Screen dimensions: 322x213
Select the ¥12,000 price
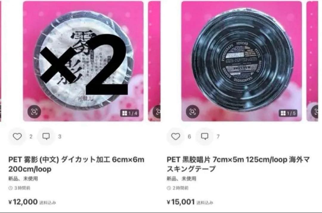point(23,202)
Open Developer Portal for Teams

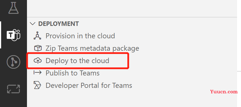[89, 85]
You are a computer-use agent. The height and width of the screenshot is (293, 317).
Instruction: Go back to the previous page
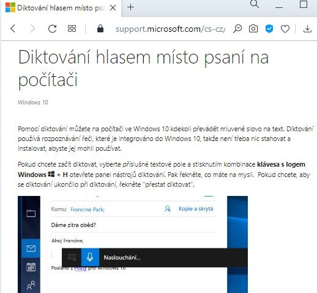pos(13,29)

* * * *

▸ **Work order**: Your answer must be the lines from the one containing "Select the ¥12,000 price" through the final line of the entries, duplicated exactly, with both ends kept and all pictures left out.

▸ **The answer**:
Select the ¥12,000 price
point(23,202)
Open Developer Portal for Teams

[89, 85]
You are a computer-use agent. The height and width of the screenshot is (293, 317).
Instruction: Go back to the previous page
pos(13,29)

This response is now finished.